- **EXERCISE OBJECTIVE**: Pull each line with the string "link" from the entries.

- **RECORDS FOR THIS TASK**:
++++++++

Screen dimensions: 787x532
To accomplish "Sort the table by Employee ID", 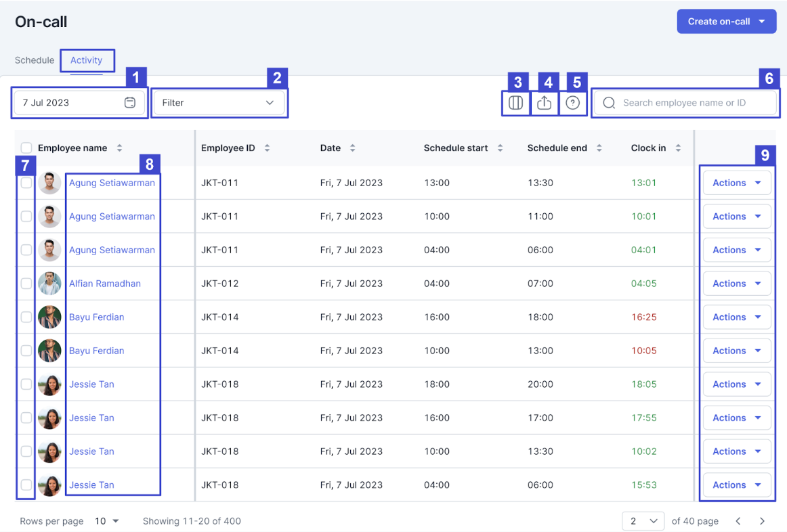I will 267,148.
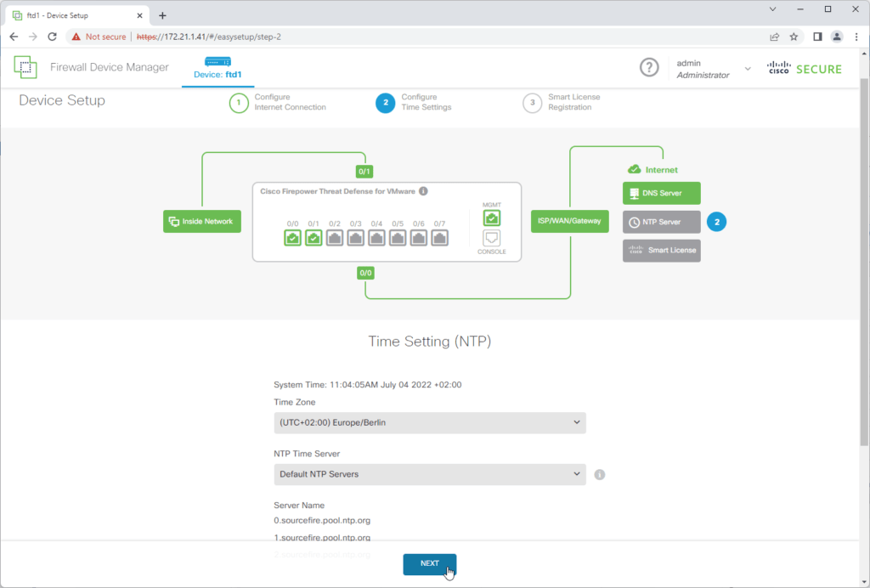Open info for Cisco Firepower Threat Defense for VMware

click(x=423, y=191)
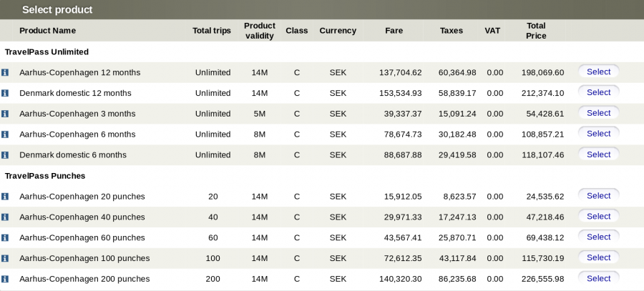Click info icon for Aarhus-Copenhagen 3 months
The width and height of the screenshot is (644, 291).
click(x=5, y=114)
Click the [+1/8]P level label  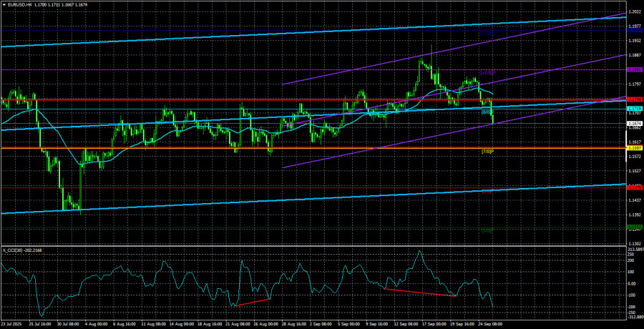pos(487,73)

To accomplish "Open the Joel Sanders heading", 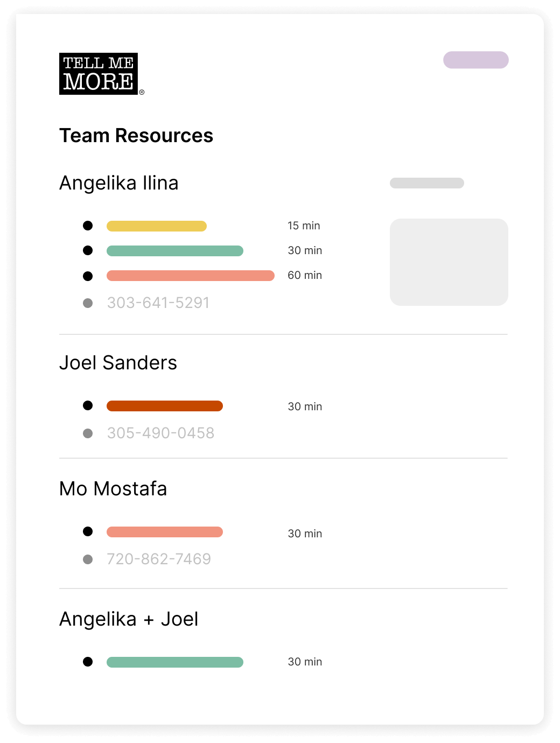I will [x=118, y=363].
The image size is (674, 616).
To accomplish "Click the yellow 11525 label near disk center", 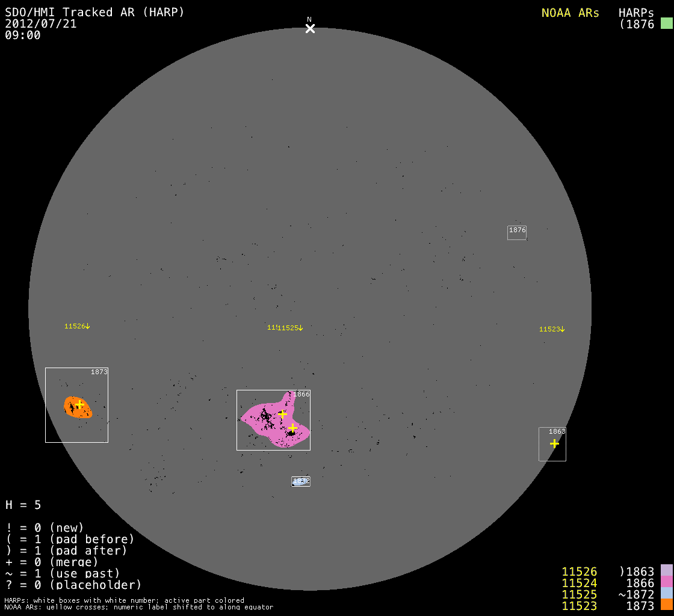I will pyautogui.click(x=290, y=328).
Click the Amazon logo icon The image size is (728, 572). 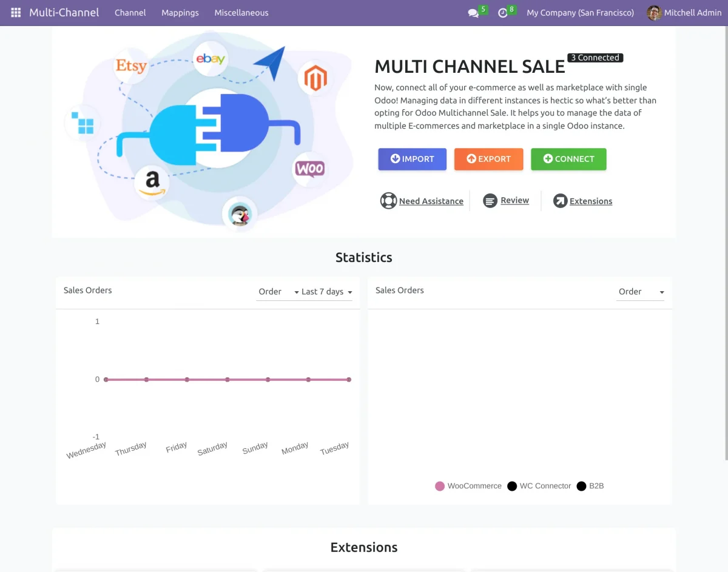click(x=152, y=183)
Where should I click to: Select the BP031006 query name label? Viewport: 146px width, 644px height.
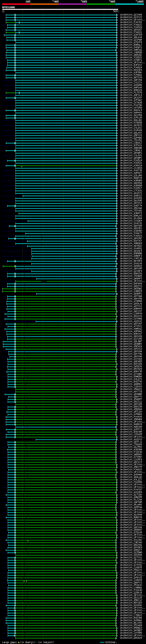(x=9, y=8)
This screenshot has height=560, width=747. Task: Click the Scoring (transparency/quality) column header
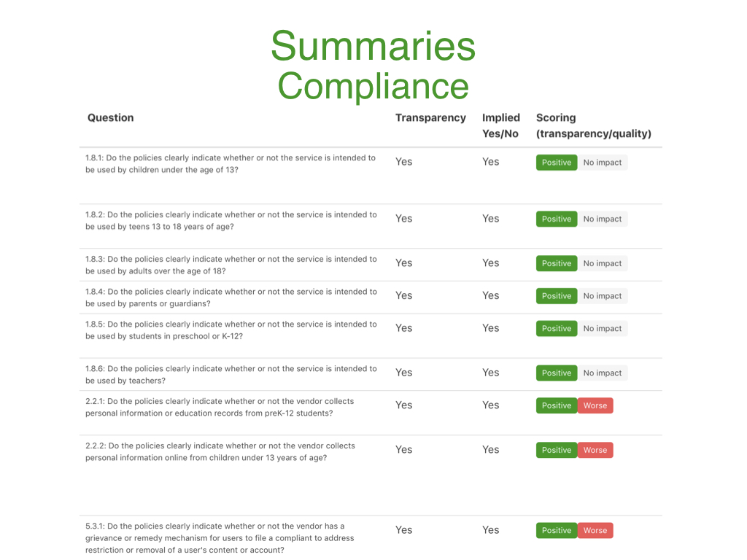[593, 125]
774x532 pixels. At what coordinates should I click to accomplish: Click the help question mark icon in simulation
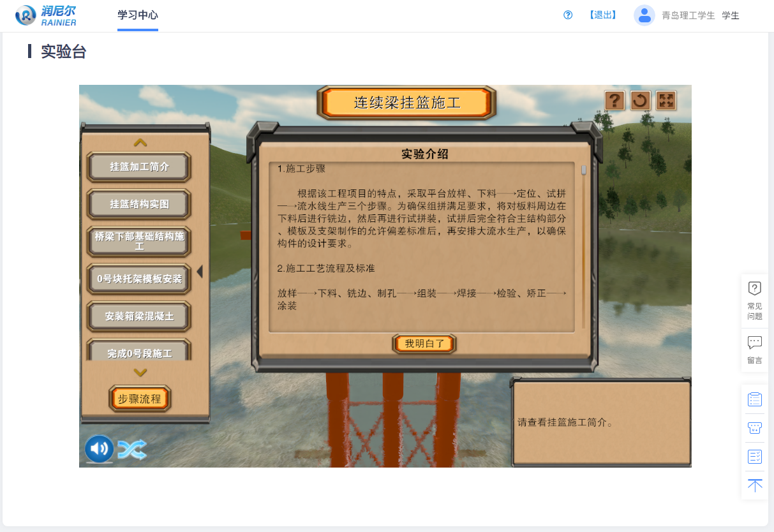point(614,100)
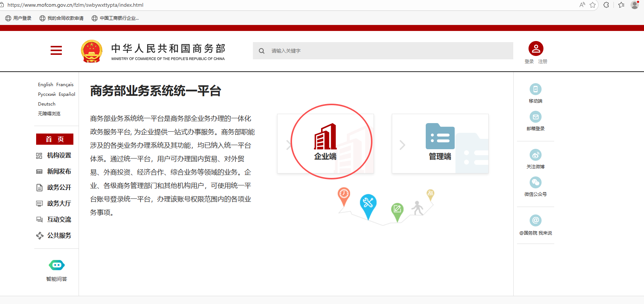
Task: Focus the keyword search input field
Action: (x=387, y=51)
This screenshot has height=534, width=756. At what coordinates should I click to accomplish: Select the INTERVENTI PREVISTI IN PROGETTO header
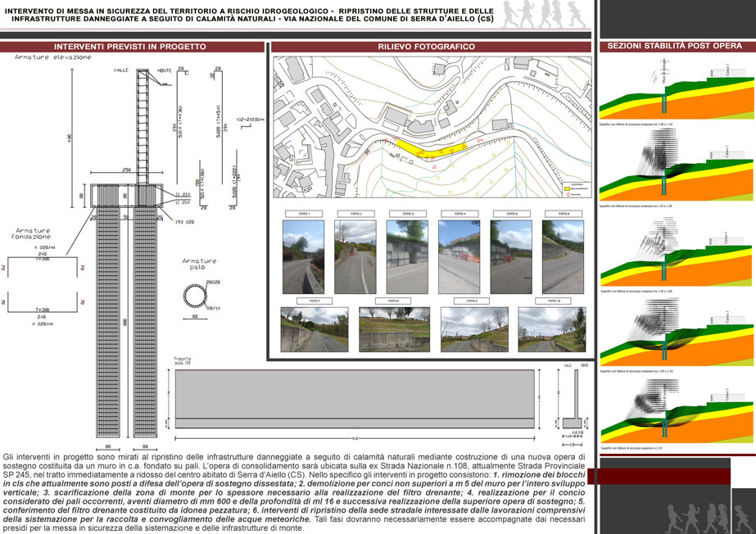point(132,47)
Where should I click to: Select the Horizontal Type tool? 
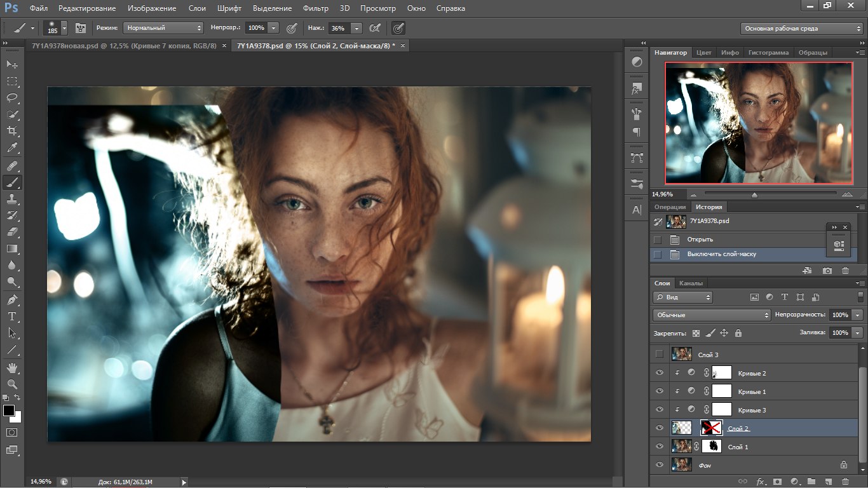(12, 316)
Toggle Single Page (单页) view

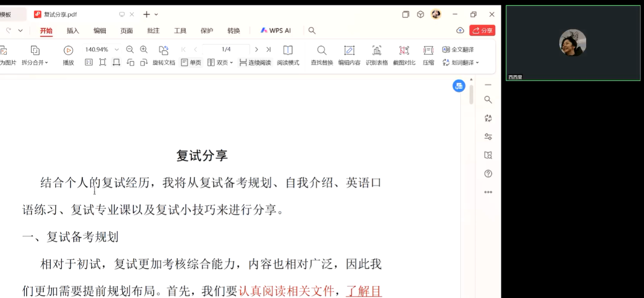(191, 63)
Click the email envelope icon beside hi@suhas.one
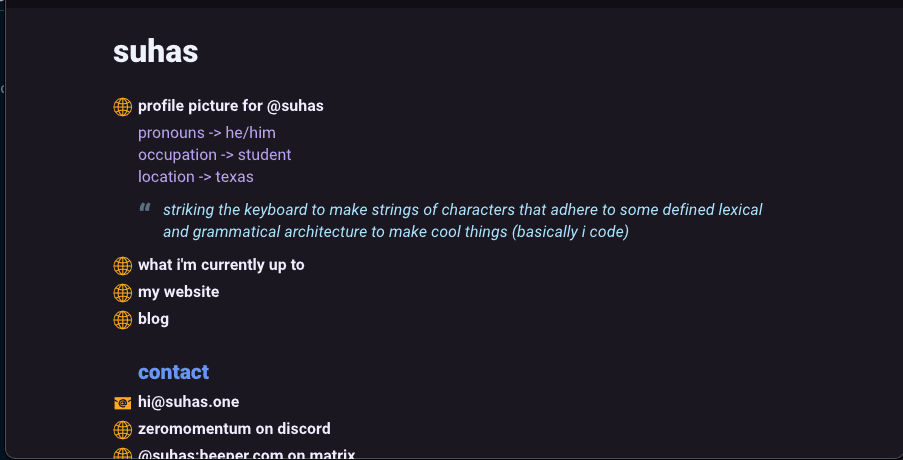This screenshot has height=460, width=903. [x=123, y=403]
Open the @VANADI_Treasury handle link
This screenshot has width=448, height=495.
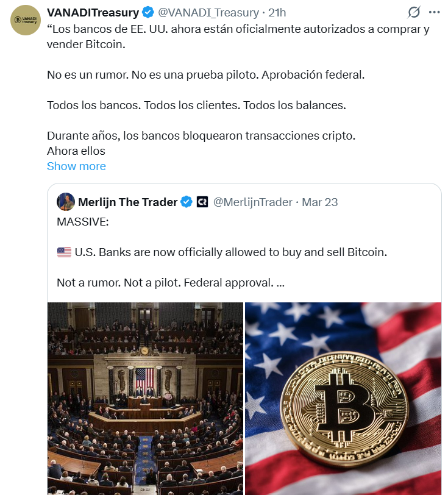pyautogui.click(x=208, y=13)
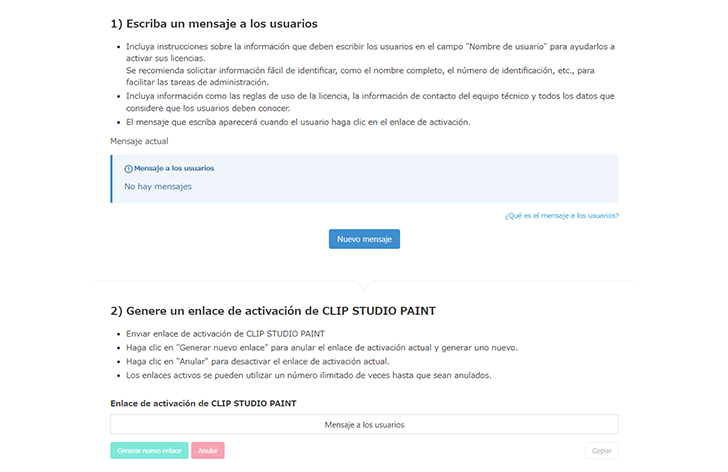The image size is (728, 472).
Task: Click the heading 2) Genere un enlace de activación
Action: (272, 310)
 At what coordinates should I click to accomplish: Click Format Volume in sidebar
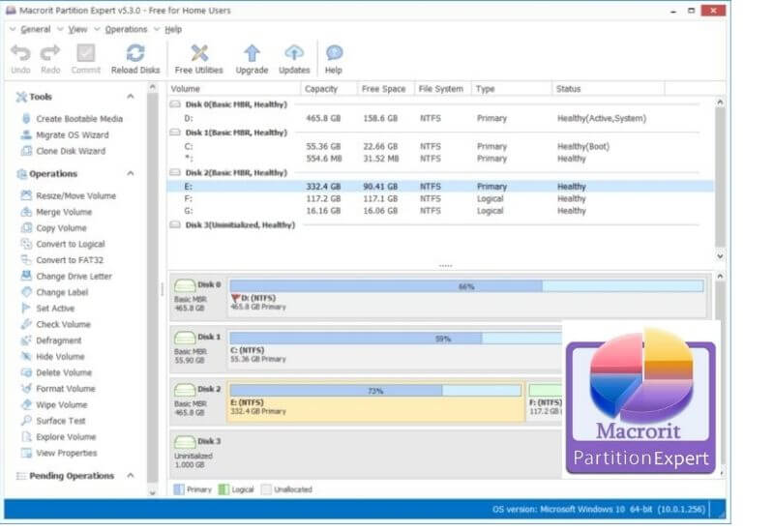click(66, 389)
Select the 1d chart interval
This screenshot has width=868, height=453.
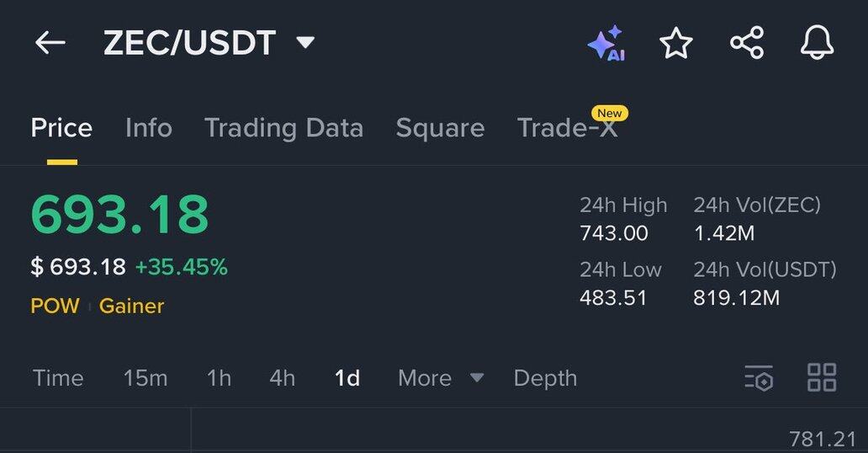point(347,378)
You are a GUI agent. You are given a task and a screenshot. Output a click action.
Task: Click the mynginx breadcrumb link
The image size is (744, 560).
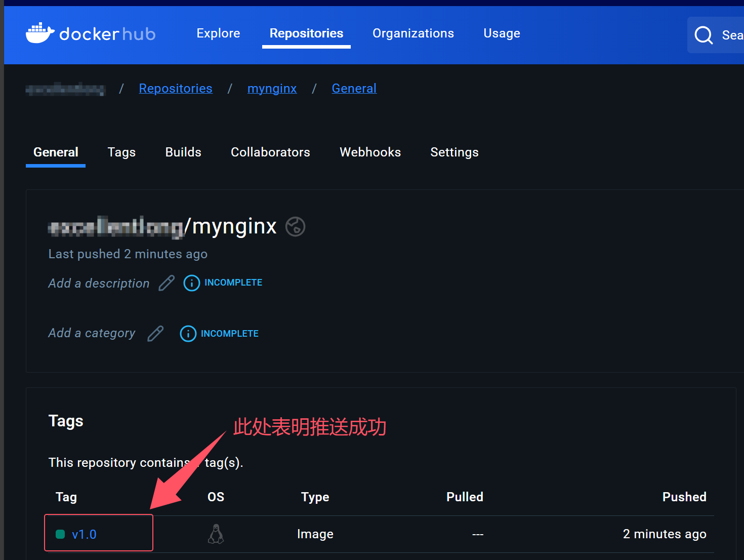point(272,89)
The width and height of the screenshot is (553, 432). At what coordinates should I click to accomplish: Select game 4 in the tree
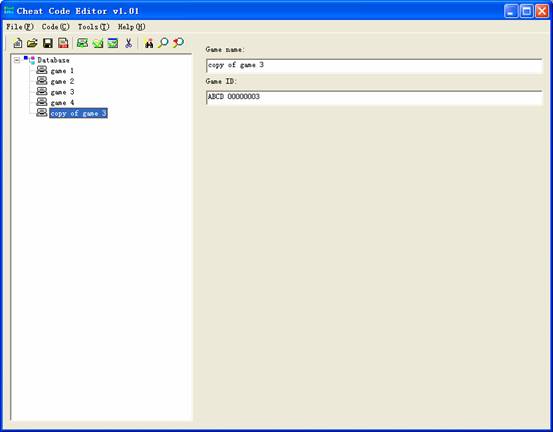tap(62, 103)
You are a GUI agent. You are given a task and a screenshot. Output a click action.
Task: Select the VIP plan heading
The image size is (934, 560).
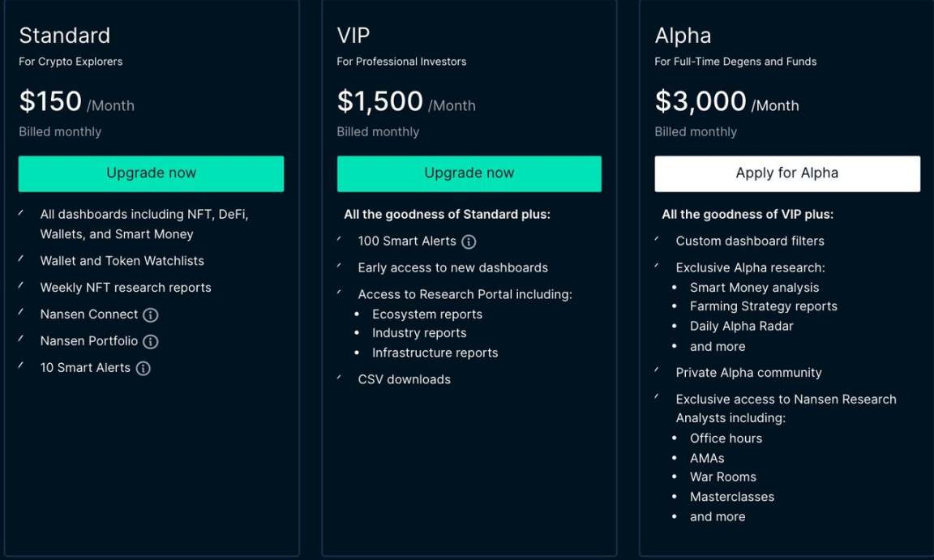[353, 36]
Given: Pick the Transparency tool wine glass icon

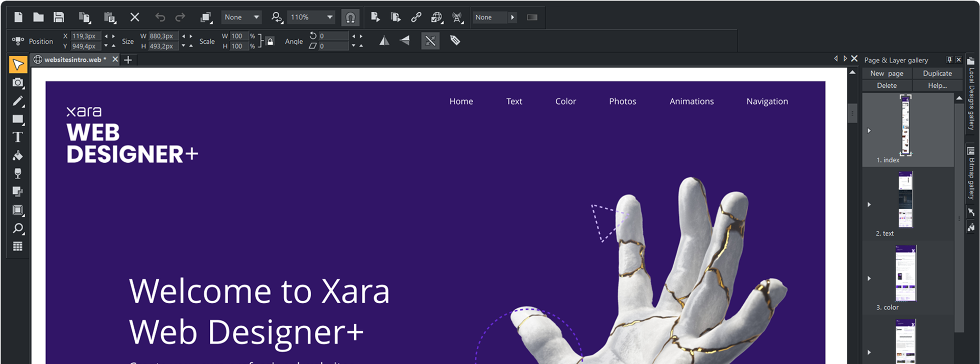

++++++++

- **WRITTEN RESPONSE**:
Open the @VANADI_Treasury handle link
Task: Click the mynginx breadcrumb link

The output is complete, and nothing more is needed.